TASK: Restate the lines exactly, starting at the line that contains "Given: Expand the Date/Time dropdown" and finishing with the final line of the records.

Stored items:
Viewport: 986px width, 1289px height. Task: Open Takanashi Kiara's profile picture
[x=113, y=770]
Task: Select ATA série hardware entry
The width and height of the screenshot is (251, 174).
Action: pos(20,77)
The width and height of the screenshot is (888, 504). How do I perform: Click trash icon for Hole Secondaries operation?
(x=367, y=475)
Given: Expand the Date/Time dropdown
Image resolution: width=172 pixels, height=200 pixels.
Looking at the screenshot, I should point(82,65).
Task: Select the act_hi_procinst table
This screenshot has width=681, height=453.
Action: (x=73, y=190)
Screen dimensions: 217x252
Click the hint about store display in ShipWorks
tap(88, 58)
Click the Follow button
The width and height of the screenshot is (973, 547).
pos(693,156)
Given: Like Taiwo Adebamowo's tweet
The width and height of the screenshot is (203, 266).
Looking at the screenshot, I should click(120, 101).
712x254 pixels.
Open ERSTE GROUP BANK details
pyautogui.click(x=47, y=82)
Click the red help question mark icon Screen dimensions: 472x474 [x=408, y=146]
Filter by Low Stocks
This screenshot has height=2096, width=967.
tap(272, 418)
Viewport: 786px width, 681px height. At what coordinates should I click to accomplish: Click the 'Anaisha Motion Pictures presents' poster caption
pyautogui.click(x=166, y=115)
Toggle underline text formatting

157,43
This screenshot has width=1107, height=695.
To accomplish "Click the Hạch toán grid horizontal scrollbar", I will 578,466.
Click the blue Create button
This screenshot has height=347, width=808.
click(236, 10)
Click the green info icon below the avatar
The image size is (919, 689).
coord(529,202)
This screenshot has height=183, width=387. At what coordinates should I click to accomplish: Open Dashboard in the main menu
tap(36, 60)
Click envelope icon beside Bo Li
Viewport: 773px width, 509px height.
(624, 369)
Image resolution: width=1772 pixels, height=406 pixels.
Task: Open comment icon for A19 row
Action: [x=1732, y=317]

SOLUTION TO THIS TASK:
Given: Expand the Date/Time dropdown
Image resolution: width=172 pixels, height=200 pixels.
Looking at the screenshot, I should point(82,65).
Task: Select the act_hi_procinst table
This screenshot has width=681, height=453.
Action: (x=73, y=190)
Screen dimensions: 217x252
Click the hint about store display in ShipWorks
tap(88, 58)
Click the Follow button
The width and height of the screenshot is (973, 547).
pos(693,156)
Given: Like Taiwo Adebamowo's tweet
The width and height of the screenshot is (203, 266).
Looking at the screenshot, I should click(120, 101).
712x254 pixels.
Open ERSTE GROUP BANK details
pyautogui.click(x=47, y=82)
Click the red help question mark icon Screen dimensions: 472x474 [x=408, y=146]
Filter by Low Stocks
This screenshot has height=2096, width=967.
tap(272, 418)
Viewport: 786px width, 681px height. At what coordinates should I click to accomplish: Click the 'Anaisha Motion Pictures presents' poster caption
pyautogui.click(x=166, y=115)
Toggle underline text formatting

157,43
This screenshot has width=1107, height=695.
To accomplish "Click the Hạch toán grid horizontal scrollbar", I will 578,466.
Click the blue Create button
This screenshot has height=347, width=808.
click(236, 10)
Click the green info icon below the avatar
The image size is (919, 689).
coord(529,202)
This screenshot has height=183, width=387. At what coordinates should I click to accomplish: Open Dashboard in the main menu
tap(36, 60)
Click envelope icon beside Bo Li
Viewport: 773px width, 509px height.
(624, 369)
Image resolution: width=1772 pixels, height=406 pixels.
Task: Open comment icon for A19 row
Action: [x=1732, y=317]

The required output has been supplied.